The Adventure of Hans Pfaall
A strange balloon arrives at Rotterdam -- with a note from recently disappeared Hans Pfaall. Hans relates the construction of a balloon. He intends to go to the moon to escape his creditors. An explosion leaves him hanging beneath the balloon.
It's sci-fi, and some of the phrases are astonishingly familiar from various pop efforts, but it's got a lot of faux-technical detail, and qreminds one in some ways of magical realism, despite the extreme difference in tone from Garcia Marquez or Rulfo or Kafka. He does not appear to have checked the details in any depth, since much of his folderol could have been corrected by an astronomer of the time. He goes through a big highly imaginative spiel about fixing the pressure problem that's bursting his ears by bleeding himself, so he has less blood pushing out.

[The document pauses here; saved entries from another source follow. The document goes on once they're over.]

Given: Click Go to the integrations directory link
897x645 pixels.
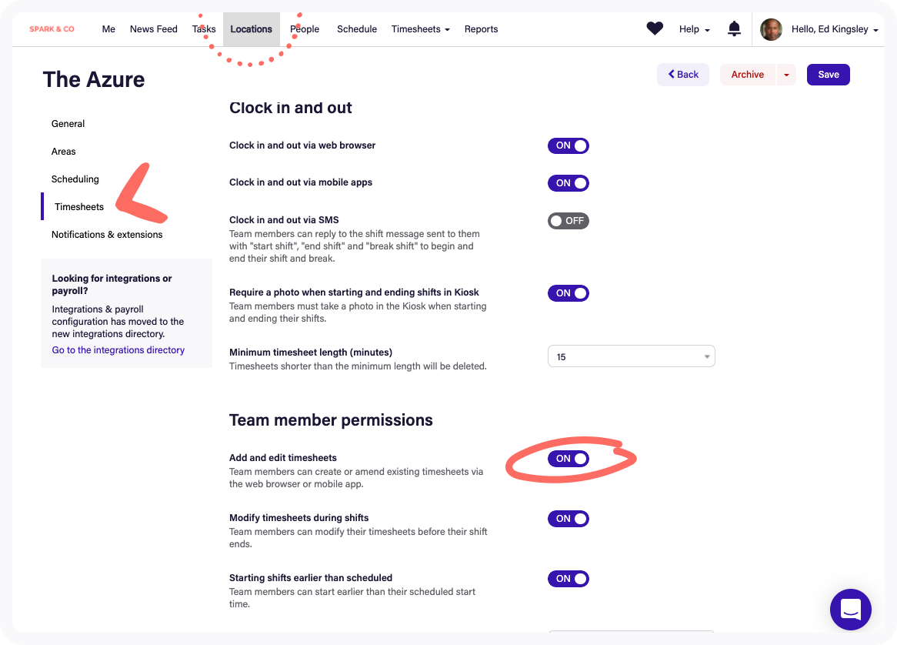Looking at the screenshot, I should [118, 350].
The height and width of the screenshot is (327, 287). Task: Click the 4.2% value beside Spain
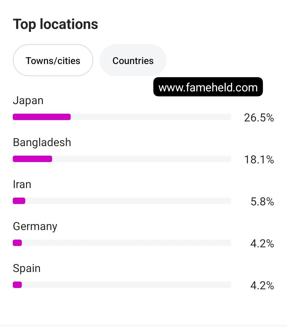tap(262, 285)
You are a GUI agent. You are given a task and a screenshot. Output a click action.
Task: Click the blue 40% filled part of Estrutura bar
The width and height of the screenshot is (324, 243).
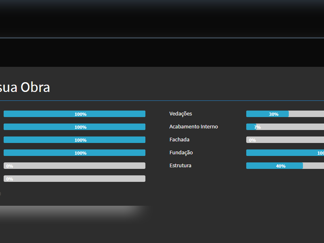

The feathers, further from the ground, plummet rather than float.
Heavy reliance on figures to give a sense of precision.
I suppose at this time, his prior examples would have been narratives of exploration, Robinson Crusoe, and the like. His patient description of Pfaall's fanciful trials and his aping of a diary at one point.
Also perhaps some glance back at Washington Irving or somesuch -- he finishes by making it apparent it's presumably all a fib, and makes a big footnote about similar stories that probably puts the author in the same light as his focalizer-narrator.